A week or so ago, I was given the launch day for my debut novel, ‘Searching for Steven’. I knew it was going to be June but I’d got it into my head it would probably be late June. It’s Wednesday June 3rd! Eek! That’s only just over four months away!
Things are starting to happen. I’ve had my marketing plan from my lovely publishers, So Vain Books, and I’ve had a first draft of my book cover to check I like the concept. Either late next week or early the week after, I should receive my line edits. I have no idea what this will entail. I’ve been very lucky because my structural edits which I received in October last year required very little work. I was asked to address two points in the book where it seemed like the action didn’t quite end. This required an additional sentence in each case so very easy. I was also asked to tone down a chapter where a character was a bit under the influence. When I re-read it, I could see it was a bit over the top and my publishers suggested a slight tweak that I was able to run with. I think the chapter is much better as a result. The challenging part was the start. I thought I’d already blogged about this but I’ve looked back over my posts and I can’t see one. Please forgive me if I have covered this already and am just not seeing it!

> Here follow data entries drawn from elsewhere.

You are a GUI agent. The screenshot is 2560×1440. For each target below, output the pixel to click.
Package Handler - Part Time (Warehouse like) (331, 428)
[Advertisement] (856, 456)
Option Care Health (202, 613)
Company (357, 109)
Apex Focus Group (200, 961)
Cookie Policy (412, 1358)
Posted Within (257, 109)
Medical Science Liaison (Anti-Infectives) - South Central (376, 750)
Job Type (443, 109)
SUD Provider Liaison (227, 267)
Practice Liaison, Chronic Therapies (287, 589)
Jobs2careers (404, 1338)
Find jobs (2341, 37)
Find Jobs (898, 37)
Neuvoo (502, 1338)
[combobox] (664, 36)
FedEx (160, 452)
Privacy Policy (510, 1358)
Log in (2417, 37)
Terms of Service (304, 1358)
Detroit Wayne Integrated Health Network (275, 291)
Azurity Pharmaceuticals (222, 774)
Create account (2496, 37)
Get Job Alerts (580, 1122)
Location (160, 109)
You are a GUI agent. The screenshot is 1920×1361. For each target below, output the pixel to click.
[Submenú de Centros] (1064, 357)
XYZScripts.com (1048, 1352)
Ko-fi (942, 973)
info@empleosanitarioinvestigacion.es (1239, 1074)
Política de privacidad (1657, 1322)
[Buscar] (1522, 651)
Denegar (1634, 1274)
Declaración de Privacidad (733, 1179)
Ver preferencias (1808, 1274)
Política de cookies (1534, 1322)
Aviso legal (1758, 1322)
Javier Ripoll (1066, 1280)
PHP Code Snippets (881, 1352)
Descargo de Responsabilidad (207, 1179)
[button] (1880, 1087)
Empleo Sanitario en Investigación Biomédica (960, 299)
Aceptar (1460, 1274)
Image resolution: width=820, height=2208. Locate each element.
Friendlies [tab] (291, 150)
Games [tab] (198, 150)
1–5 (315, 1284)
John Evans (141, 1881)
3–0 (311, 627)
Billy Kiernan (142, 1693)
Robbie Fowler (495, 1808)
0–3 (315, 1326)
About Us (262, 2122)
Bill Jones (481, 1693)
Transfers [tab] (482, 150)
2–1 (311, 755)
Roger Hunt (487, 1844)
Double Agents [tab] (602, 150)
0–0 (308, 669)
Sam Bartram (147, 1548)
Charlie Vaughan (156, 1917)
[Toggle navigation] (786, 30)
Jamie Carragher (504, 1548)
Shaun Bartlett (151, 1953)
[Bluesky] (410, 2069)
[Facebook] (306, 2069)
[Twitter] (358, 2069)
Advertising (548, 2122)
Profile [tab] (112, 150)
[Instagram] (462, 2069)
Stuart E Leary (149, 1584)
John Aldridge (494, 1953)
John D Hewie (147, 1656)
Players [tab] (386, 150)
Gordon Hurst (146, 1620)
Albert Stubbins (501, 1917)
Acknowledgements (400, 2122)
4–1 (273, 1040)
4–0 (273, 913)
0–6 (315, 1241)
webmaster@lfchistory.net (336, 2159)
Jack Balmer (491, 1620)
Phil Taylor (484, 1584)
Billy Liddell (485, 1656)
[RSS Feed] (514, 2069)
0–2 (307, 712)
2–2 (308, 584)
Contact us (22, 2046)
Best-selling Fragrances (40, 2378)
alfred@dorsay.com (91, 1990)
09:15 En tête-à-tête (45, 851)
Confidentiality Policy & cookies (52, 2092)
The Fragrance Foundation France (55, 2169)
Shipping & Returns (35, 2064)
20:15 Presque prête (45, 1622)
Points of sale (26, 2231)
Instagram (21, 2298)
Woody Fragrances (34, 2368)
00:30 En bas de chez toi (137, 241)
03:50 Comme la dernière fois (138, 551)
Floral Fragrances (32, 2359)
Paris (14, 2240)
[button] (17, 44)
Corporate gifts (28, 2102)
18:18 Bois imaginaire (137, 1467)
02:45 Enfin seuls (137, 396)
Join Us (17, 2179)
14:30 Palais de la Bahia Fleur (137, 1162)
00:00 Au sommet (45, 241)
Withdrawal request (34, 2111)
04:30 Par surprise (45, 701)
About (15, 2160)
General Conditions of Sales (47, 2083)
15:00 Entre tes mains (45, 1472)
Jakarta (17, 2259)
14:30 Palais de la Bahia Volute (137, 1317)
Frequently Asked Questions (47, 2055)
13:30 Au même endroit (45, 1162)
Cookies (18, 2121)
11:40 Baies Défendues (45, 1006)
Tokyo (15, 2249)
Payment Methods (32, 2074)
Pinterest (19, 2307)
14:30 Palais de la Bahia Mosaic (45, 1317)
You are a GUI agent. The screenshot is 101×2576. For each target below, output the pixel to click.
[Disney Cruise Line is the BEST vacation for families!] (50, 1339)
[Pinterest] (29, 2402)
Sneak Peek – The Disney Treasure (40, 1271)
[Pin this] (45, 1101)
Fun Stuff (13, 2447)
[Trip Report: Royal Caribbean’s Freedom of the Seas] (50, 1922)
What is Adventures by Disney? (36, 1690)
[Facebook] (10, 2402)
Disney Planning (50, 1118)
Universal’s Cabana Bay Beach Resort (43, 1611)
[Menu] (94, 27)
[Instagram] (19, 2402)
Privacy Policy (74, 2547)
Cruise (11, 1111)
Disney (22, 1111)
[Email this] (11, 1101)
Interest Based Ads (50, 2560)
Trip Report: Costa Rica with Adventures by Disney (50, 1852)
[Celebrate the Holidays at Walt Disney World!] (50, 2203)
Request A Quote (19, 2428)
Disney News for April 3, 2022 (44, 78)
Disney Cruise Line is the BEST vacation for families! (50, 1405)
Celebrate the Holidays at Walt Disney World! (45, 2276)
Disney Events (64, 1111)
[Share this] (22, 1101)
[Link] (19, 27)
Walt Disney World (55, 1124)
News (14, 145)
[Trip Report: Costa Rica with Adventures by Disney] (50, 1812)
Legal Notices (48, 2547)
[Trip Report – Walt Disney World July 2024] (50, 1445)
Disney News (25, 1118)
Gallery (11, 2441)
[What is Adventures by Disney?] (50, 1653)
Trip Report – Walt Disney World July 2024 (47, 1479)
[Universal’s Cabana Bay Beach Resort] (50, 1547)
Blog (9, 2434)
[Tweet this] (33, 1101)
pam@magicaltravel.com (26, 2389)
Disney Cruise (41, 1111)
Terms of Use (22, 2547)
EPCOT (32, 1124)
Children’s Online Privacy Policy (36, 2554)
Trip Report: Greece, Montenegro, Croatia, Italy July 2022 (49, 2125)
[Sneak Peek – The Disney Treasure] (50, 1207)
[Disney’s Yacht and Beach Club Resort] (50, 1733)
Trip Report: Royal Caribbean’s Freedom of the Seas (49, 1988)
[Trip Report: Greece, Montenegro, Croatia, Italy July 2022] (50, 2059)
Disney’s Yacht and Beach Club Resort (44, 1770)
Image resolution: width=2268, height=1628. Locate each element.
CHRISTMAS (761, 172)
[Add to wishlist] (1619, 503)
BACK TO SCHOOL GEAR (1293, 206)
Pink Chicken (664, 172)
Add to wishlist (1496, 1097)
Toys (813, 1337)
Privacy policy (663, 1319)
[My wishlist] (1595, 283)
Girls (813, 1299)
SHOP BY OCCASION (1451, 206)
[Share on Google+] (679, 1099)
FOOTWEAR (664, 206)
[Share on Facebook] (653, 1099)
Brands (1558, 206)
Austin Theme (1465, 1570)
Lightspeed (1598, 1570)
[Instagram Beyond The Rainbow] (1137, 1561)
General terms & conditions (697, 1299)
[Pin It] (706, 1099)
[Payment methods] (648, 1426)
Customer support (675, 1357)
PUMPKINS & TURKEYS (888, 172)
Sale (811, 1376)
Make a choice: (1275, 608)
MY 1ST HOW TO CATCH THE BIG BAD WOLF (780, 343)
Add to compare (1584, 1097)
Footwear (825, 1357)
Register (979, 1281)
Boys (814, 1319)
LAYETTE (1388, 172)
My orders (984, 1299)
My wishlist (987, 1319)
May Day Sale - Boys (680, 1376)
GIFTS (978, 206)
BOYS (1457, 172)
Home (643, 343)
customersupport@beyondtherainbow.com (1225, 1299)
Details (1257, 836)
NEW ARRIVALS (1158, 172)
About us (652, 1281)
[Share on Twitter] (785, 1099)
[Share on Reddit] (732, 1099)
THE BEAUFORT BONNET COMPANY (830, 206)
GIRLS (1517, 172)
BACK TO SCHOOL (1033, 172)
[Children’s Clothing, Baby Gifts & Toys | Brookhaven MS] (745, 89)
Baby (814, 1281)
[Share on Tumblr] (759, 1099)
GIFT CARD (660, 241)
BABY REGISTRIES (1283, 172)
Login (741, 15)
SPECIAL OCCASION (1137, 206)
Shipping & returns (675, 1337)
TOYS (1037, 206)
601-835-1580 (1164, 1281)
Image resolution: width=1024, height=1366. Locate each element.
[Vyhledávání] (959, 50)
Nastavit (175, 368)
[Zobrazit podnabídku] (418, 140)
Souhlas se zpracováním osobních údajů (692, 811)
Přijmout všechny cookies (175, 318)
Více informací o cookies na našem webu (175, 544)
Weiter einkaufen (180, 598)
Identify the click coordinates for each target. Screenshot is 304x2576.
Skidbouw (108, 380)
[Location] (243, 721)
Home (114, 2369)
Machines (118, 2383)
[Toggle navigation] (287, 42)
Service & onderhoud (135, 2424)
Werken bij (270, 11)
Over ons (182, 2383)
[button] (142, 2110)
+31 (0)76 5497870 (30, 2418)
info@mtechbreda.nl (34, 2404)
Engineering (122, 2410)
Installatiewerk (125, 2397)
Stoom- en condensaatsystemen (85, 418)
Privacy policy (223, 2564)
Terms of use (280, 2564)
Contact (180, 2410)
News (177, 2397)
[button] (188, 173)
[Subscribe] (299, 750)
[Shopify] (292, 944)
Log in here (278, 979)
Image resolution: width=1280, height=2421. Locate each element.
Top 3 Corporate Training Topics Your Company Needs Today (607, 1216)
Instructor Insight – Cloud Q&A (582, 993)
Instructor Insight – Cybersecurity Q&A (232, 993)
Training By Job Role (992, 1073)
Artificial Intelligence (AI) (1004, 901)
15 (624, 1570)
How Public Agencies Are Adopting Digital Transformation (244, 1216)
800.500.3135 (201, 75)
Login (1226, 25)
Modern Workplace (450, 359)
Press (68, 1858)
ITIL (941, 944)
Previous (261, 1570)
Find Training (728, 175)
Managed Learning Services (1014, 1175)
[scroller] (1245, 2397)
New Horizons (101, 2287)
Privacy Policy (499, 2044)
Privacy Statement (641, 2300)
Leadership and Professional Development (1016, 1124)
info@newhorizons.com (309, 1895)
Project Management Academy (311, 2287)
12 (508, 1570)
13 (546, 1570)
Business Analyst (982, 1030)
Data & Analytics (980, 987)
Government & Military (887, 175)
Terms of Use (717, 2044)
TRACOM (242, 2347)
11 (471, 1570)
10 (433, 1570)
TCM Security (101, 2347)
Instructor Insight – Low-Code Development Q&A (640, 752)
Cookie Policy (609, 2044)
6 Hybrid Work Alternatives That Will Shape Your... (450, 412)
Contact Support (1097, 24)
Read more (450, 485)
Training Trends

Going back and re-writing the start of ‘Steven’ was my worst nightmare because it has been my nemesis in the decade I’ve been working on the book. I am not exaggerating when I say there have been about 40-50 different starts. In ‘Steven’, my protagonist Sarah moves back to her seaside hometown of Whitsborough Bay in North Yorkshire to take over her Auntie Kay’s florist shop. In early versions of the book, this was because Auntie Kay had died and Sarah had inherited the shop. I therefore had the book starting at a funeral, a will-reading, sitting in a cafe with her best friend reflecting on the loss, getting a phone call at home with the news of the death and about six or seven other variations around this theme. Then a writing friend read one of the variations and cried, ‘No! You can’t kill Auntie Kay!’ And I suddenly realised she was right. Although Auntie Kay was dead in my book, she’d become a real character in my head and I’d grown to really like her. But why else would Sarah move back home and take over the florists if her Auntie hadn’t died. Then it struck me: she could decide to retire and travel the world. Perfect. Auntie Kay was very happy to receive this news instead of a death certificate! Great news for her but not so great for me. How would I start the book now?
The answer was pretty much anywhere. I had Sarah at work missing out on a promotion, at home ending a rubbish relationship, travelling home to Whitsborough Bay after she’d split up with the boyfriend, or being in Auntie Kay’s shop and being told the news that she wanted to give the shop to Sarah to name just a few. I started the story when she was in primary school. I started the story when she was in senior school. I started the story in so many different guises that my head was spinning!
In summer 2013, I attended the RNA’s annual conference and pitched the book to two publishers. They both loved the premise and my voice which was incredibly flattering. They also both wanted to see the full manuscript. At this point, it started with Sarah travelling home to see Auntie Kay and getting the news about the shop. The MS had been way too long so I’d cut out a lot of what went before around ending a rubbish relationship in order to get on with the main story. One editor liked it but wanted to see a bit more action e.g. splitting up with the boyfriend (the chapter I’d cut) before going home. The other wanted more of a motivation as to why she was so keen to meet The One (it is a romance story, after all). Both their comments triggered a lightbulb moment and I came up with a start to the book that got the action and the motivation. Yippee!
Problem was, although So Vain Books loved it, they were concerned that it might set the wrong tone for the book with anyone dipping into the first chapter before buying. They were absolutely right. The book is fairly light-hearted and the beginning wasn’t.
I emailed them to say I’d be delighted to make a change to the start but HELP!!!!! I explained my million variations. At one point, I’d written a chapter that I did really love and I still had it. I felt it might be what they were looking for. I edited it a bit as some of the points made in it were no longer relevant to the rest of the story and sent it over. They loved it. Phew!
So now I wait to see what the final editing stage will bring. In the meantime, I’ve pretty much written the first draft of book 3. It needs a lot of editing as I’ve made a major change to it which I’ll talk about in another post but it’s been really timely because, as a result of finishing the trilogy, I know there are some minor tweaks I want to make to ‘Steven’. I want to change the job of a minor character in book 1 who’s a major character in book 3. I want to change the name of a village because I’ve really gone off my original choice of name. I need to change someone’s age. Little things like that. The great thing is that I have the opportunity to still do that. But there will hit a point when I can no longer tinker. Very scary!
I’m now really pleased with the start of ‘Steven’. It’s been a very painful process but I’ve got there. Funnily enough, the start to the two sequels has caused me no problems at all. I tinkered a bit with book 2 and book 3 hasn’t changed at all. Whether I planned it better because I didn’t want to go through the pain of book 1 again or whether it was easier to know where to start when the book’s a sequel, I’m not sure. Whatever the reason, I’m glad I don’t have to go through it again. Unless, of course, my publisher doesn’t like the start of either book. But we’ll cross that bridge if we come to it.